First Trimester Ultrasounds
You are likely to have more than one ultrasound during your pregnancy as part of your routine prenatal care. Possibly the first is a transvaginal ultrasound, which is performed on women in the very early stages of pregnancy. This early, the baby is in embryonic form and has not yet developed recognizable features. Many women have abdominal ultrasounds in their first trimester at around 10 or 11 weeks, but at this stage of a healthy pregnancy, it's highly unlikely that you'll find out your baby's gender. Keep in mind that the baby's genitals aren't formed until around the 11th week, according to BabyCenter.com.

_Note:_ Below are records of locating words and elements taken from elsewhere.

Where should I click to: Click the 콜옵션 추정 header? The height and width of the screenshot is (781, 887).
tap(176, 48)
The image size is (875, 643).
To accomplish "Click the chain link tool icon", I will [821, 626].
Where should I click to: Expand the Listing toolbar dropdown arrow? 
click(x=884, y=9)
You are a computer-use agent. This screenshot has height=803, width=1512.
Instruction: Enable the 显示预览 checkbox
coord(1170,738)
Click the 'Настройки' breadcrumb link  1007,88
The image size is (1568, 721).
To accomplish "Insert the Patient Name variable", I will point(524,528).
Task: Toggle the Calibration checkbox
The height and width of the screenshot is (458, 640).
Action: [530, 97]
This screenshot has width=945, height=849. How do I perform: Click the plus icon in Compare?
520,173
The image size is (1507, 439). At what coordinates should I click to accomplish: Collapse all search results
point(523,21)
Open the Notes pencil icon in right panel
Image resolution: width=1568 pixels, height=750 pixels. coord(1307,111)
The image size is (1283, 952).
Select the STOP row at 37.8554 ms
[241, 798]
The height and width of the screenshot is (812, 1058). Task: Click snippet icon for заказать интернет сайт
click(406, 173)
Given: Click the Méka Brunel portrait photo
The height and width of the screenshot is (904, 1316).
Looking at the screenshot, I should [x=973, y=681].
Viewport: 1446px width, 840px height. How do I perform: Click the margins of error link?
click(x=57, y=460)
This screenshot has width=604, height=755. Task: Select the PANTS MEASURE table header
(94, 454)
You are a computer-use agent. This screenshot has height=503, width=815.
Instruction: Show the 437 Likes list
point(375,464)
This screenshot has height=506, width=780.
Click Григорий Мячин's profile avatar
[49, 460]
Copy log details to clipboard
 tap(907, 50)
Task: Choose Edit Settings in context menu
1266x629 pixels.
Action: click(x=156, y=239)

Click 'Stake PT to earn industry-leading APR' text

Once you have your first abdominal ultrasound, you'll likely hear your baby's heartbeat. What first may sound like galloping horses is actually your little one's heart beating rhythmically before you can even feel him move. There's a common belief that the heartbeat at this time is an indication to the sex of the baby. It's not an exact science, but according to Patricia Crane, director of the nurse-midwifery service with the University of Michigan Health Services, fetal heart rates between 110 to the lower 130s indicate a boy and heart rates in the 140 to 160 range indicate a girl. Heart rates between the mid-130s to 140 are more difficult to predict. Bear in mind, this is more of an educated guess during the first trimester, according to WebMD.com.
The Level II Ultrasound
During the second trimester -- usually between the 16th and 20th week of pregnancy -- the doctor orders a level II ultrasound, which many refer to as the "anatomical ultrasound." Many mothers-to-be see this as an opportunity to find out the gender of their unborn baby. The level II ultrasound is performed in the same manner as the first ultrasound, except that the doctor gets a more detailed look at specific areas of the developing baby. By this time, the baby's genitals have formed, and if she cooperates, the doctor or technician is able to determine the sex. Be sure to let your practitioner know ahead of time if you want to keep the baby's gender a surprise. Although the level II ultrasound for gender determination is pretty compelling, misinterpretations are still possible.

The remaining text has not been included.